It's essentially very simple, although the details are complicated. In essence, all the firmware does is to measure the time between flux transition pulses and send them to the PC.
There's an 8-bit counter attached to an 12MHz clock. This is used to measure the interval between pulses. A Cypress datapath state machine thingy using Verilog turns the timer, pulse and index information into a bytecode stream which encodes intervals, pulses, and whether the index hole has been seen.
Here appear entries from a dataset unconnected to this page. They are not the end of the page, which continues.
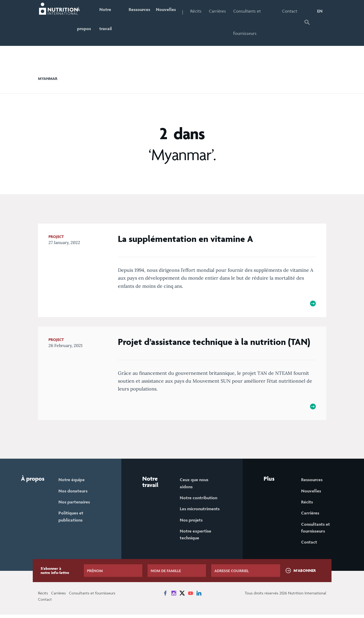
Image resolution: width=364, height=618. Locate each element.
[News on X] (182, 597)
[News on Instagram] (174, 597)
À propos (87, 22)
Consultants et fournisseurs (254, 22)
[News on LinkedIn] (199, 597)
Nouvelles (172, 11)
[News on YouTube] (191, 597)
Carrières (224, 11)
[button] (307, 23)
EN (320, 11)
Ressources (144, 11)
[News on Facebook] (165, 597)
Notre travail (110, 22)
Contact (290, 11)
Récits (203, 11)
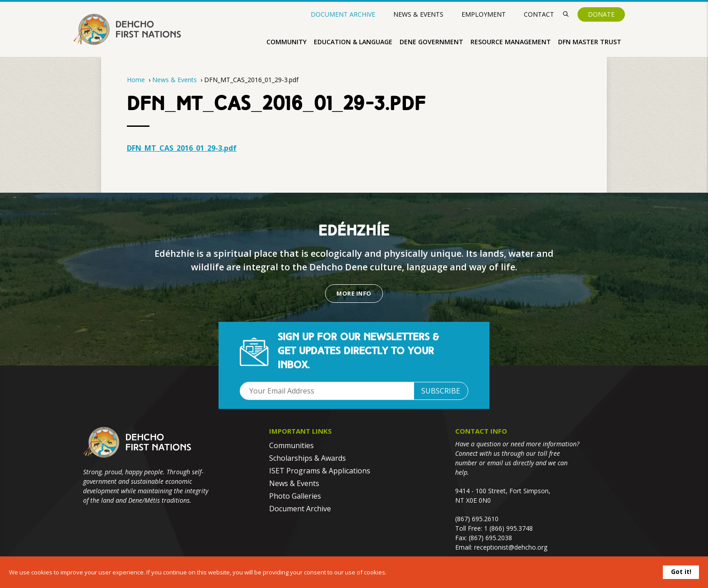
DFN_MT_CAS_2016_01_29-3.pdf (182, 148)
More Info (354, 293)
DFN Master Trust (590, 42)
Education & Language (353, 42)
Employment (484, 14)
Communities (291, 445)
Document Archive (343, 14)
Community (286, 42)
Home (136, 79)
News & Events (418, 14)
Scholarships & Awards (307, 458)
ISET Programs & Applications (320, 471)
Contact (539, 14)
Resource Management (511, 42)
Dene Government (431, 42)
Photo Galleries (295, 496)
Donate (601, 14)
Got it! (681, 571)
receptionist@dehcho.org (511, 547)
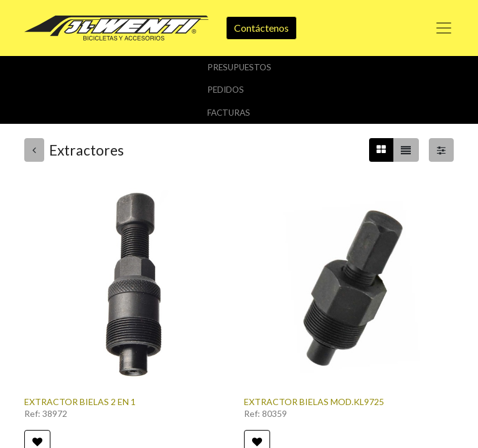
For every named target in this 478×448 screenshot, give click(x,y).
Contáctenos (261, 27)
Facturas (228, 113)
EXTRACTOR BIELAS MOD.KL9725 (314, 401)
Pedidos (225, 90)
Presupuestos (239, 67)
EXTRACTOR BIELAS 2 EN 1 (80, 401)
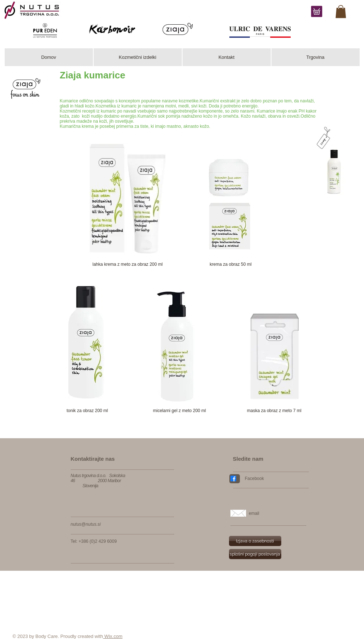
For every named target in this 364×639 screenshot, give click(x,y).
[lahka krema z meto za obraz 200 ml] (128, 264)
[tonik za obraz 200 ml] (87, 411)
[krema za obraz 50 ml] (231, 264)
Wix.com (113, 636)
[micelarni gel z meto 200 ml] (180, 411)
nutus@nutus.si (86, 524)
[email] (279, 513)
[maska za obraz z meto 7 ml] (274, 411)
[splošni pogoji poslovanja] (255, 554)
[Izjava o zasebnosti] (255, 541)
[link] (341, 12)
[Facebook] (274, 479)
This is then streamed back to the PC, where offline software decodes it: it does simple statistical analysis to guess the clock rate, then turns the pulses into a nice, lined up bit array and from there decodes the file system format.
Writing back to disk works the same way: bytes are streamed to the FluxEngine, where a different datapath state machine thingy (the PSoC5LP has 24, all independently programmable) to interpret the bytecodes, generate a stream of pulses to the disk.
The bytecode format represents an interval between pulses as a byte, a pulse as a byte, and the index hole as a byte. Timer overflows are handled by sending multiple intervals in a row.
An HD floppy has a nominal pulse frequency of 500kHz, and we use a sample clock of 12MHz (every 83ns). This means that our 500kHz pulses will have an average interval of 24. This gives us more than enough resolution. At this speed, in the 200ms that a 3.5" disk takes to rotate, we will see about 100,000 pulses. Each one is encoded as two bytes, one for the interval and one to generate the pulse; so that revolution generates 200kB of data. (Extremely approximately. The actual figure is less.)
(The clock needs to be absolutely rock solid or we get jitter which makes the data difficult to analyse, so 12 was chosen to be derivable from the ultra-accurate USB clock.)
Some useful and/or interesting numbers:
- nominal rotation speed is 300 rpm, or 5Hz. The period is 200ms.
- a pulse, as generated by the floppy drive electronics, is 150ns to 800ns long.
- a 12MHz tick is 83ns.
- MFM HD encoding uses a clock of 500kHz. This makes each recording cell 2us, or 24 ticks. For DD it's 4us and 48 ticks.
- a short transition is one cell (2us == 24 ticks). A medium is a cell and a half (3us == 36 ticks). A long is two cells (4us == 48 ticks). Double that for DD.
- pulses are detected with +/- 350ns error for HD and 700ns for DD. That's 4 ticks and 8 ticks. That seems to be about what we're seeing.
- in real life, pulses start going astray on a 3.5" drive after about 128 ticks == 10us. I haven't tried with a 5.25" drive yet as I don't have a 5.25" scratch disk.
I've got a lot of questions on this, and multiple Github issues of people debating it. It's complicated, but it's essentially a tradeoff between speed and complexity.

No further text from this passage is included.